Irvine Heinly Page


Honorary Degree (1975)
Doctor of Science
Location: Indianapolis
Presenter: John William Ryan


Dr. Irvine Heinly Page achieved international recognition as a medical research scientist, physician, professional leader, and author and editor. He was born in Indianapolis, Indiana, on January 7, 1901, and his father, Dr. Lafayette Page, was a member of the faculty of the Indiana University School of Medicine.

Dr. Page earned an undergraduate degree in 1921 from Cornell University. As a teenager, he played the banjo and once said he was "sorely tempted" to become a professional musician. But lured by biochemistry as an undergraduate, he decided to follow his father into medicine. He earned his M.D. degree in 1926 from the Cornell Medical College and completed internships at Presbyterian and Bellevue Hospitals in New York City.

From 1928 to 1931, he was Director of the Chemical Division of the Kaiser Wilhelm Institute in Munich, Germany, where he set up a department to study the chemistry of the brain. He wrote a text on the subject after he returned to New York in 1931, where Dr. Page served until 1937 as an Associate Member of the Rockefeller Institute for Medical Research (now Rockefeller University). From 1937 to 1945, he was Director of the Lilly Laboratory for Clinical Research at Marion County General Hospital in Indianapolis (which later became Wishard, and finally Eskenazi Health), where he worked on heart and circulatory disorders. Dr. Page was one of the first to recognize that high blood pressure was a disease and amenable to treatment, and it was during his work at Lilly that he developed therapies to reverse malignant hypertension, the most severe form of high blood pressure.

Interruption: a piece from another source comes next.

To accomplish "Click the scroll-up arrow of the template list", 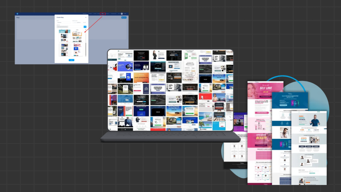I will [x=86, y=30].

Following his service at Lilly, he became Director of the Research Division of the Cleveland Clinic Foundation in Ohio, a position he held from 1945 to 1966. Through his research in Cleveland, along with earlier studies in New York and Indianapolis, Dr. Page played an important role in the discoveries of crucial compounds in the body that affect blood pressure. Identification of the compounds helped to begin to unravel the complex nature of hypertension and to supplant a widely held concept that high blood pressure could be traced to a single causative agent. Dr. Page is credited with helping to make Cleveland a leading center of research on high blood pressure and heart disease. In 1966, he became Senior Consultant, and continued in an Emeritus status at the Cleveland Clinic until his death in 1991.

His earliest contributions, mostly on the neurochemistry of the brain, were published in the early 1930s, and his final book, Hypertension Research: A Memoir: 1920-1960, in 1988. He is perhaps best known for the co-discovery of serotonin in 1948, although his preeminence is a matter of record in four other areas: the renin-angiotensin system, the mosaic theory of hypertension, treatment of hypertension, and public and professional advocacy of the recognition of this condition and its effects in daily life.

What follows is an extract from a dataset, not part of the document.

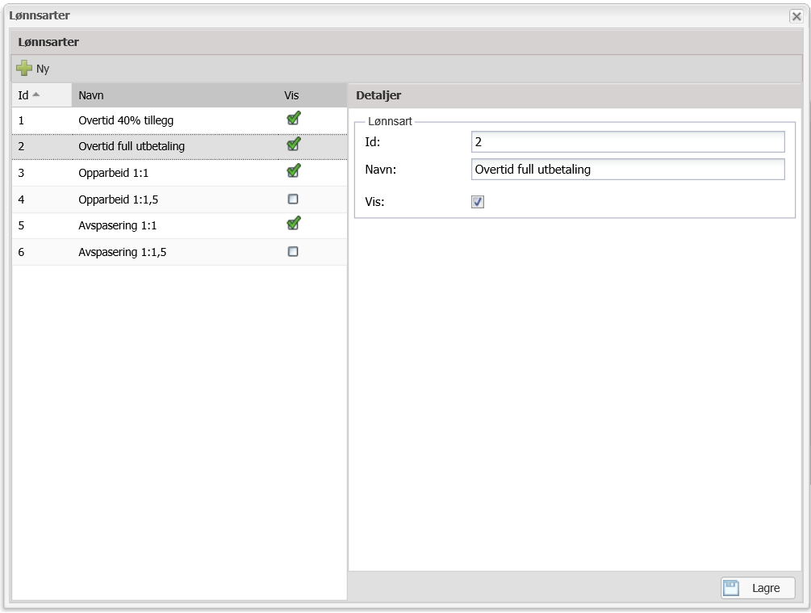
Task: Toggle Vis checkmark for Overtid 40% tillegg
Action: click(293, 120)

Dr. Page made significant contributions to the study of neurochemistry and the physiology of the circulation in relation to disease states. He was co-discoverer of angiotensin and collaborated in determining its structure and synthesis. An authority on the diagnosis and treatment of hypertension, much of his research has helped shape the modern understanding and treatment of high blood pressure and heart attacks.

An estimated 61 million Americans have high blood pressure, and public education campaigns about the need for early treatment, which Dr. Page encouraged, have helped to reduce the death rate from its complications. For example, from 1979 to 1989, the death rate from stroke dropped by 31.5 percent, from 41.6 per 100,000 to 29.7 per 100,000.

Dr. Page has held the presidencies of the American Heart Association (1956 - 57), the American Society for the Study of Arteriosclerosis, the Society for Experimental Biology and Medicine, and the American College of Clinical Pharmacology and Chemotherapy. He was also a former vice president of the American Association for the Advancement of Science, and an honorary fellow, trustee, or member of numerous scientific and professional associations, several of which he helped to establish as a founding member. He was elected to the National Academy of Sciences in 1971.

Dr. Page also held advisory posts to the United States Public Health Service and the World Health Organization. In addition, he rendered advisory and editorial services to several professional journals including Modern Medicine.

Dr. Page received many honors for his work from notable organizations including the American College of Physicians, the American Medical Writers' Association, and the American College of Cardiology. He was on the cover of Time magazine's October 31, 1955 issue. He received a number of prestigious awards - the Ida B. Gould Memorial Award of the American Association for the Advancement of Science (1957); Albert Lasker Award (1958); Gairdner Foundation Award (1963); Distinguished Award of the American Medical Association (1964); Oscar B. Hunter Award (1966); Passano Foundation Award (1967); and the Stouffer Prize (now the Novartis Award) for Hypertension Research in 1970.

The American Heart Association Irvine H. Page Young Investigator Research Award and the Irvine Page - Alva Bradley Lifetime Achievement Award are named in his honor.

Dr. Page passed away on June 10, 1991, in Hyannis Port, MA.